What to do:
Copy out exactly the lines below that run from the one holding "Task: Select the Details heading" to the one holding "Screen dimensions: 1131x633", keeping both of those lines and no others.

Record extracts:
◇ ◇ ◇

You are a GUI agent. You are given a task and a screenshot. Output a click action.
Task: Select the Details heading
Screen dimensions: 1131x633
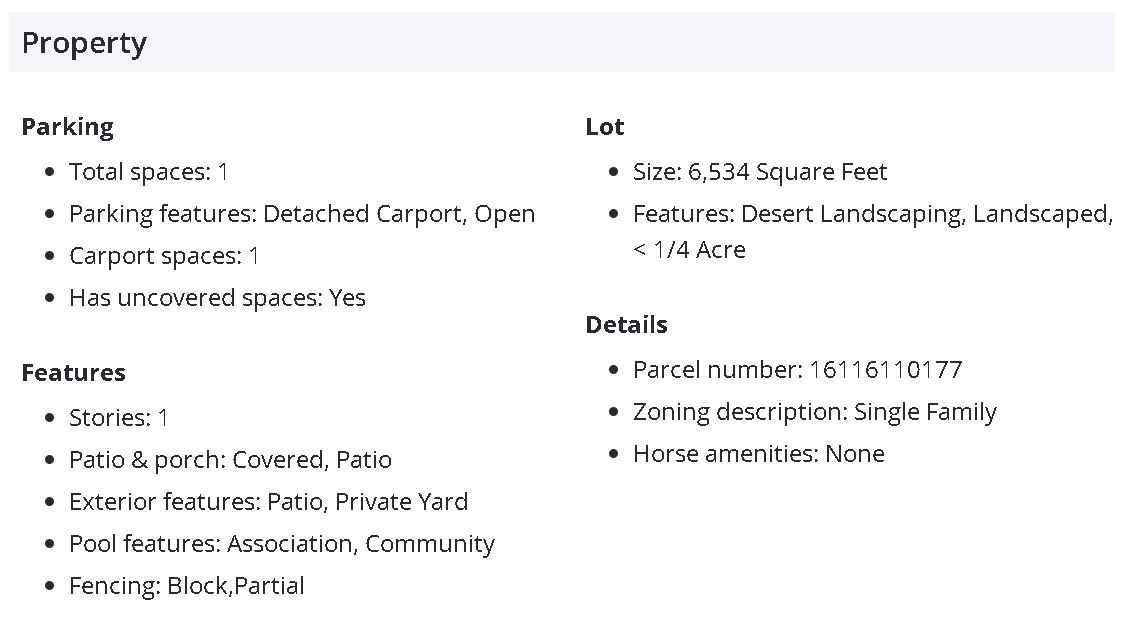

◇ ◇ ◇

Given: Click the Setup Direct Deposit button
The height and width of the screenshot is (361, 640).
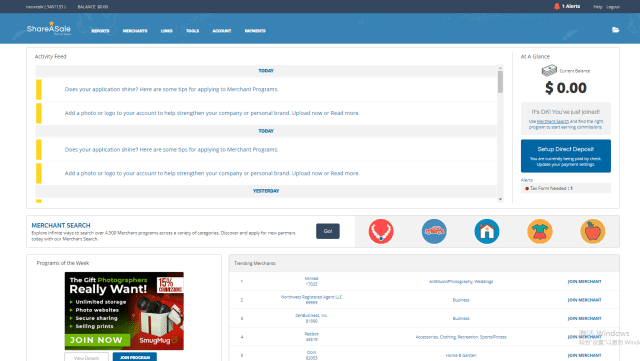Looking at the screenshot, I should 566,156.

◇ ◇ ◇

Task solution:
Task: Select the Details heading
Screen dimensions: 1131x633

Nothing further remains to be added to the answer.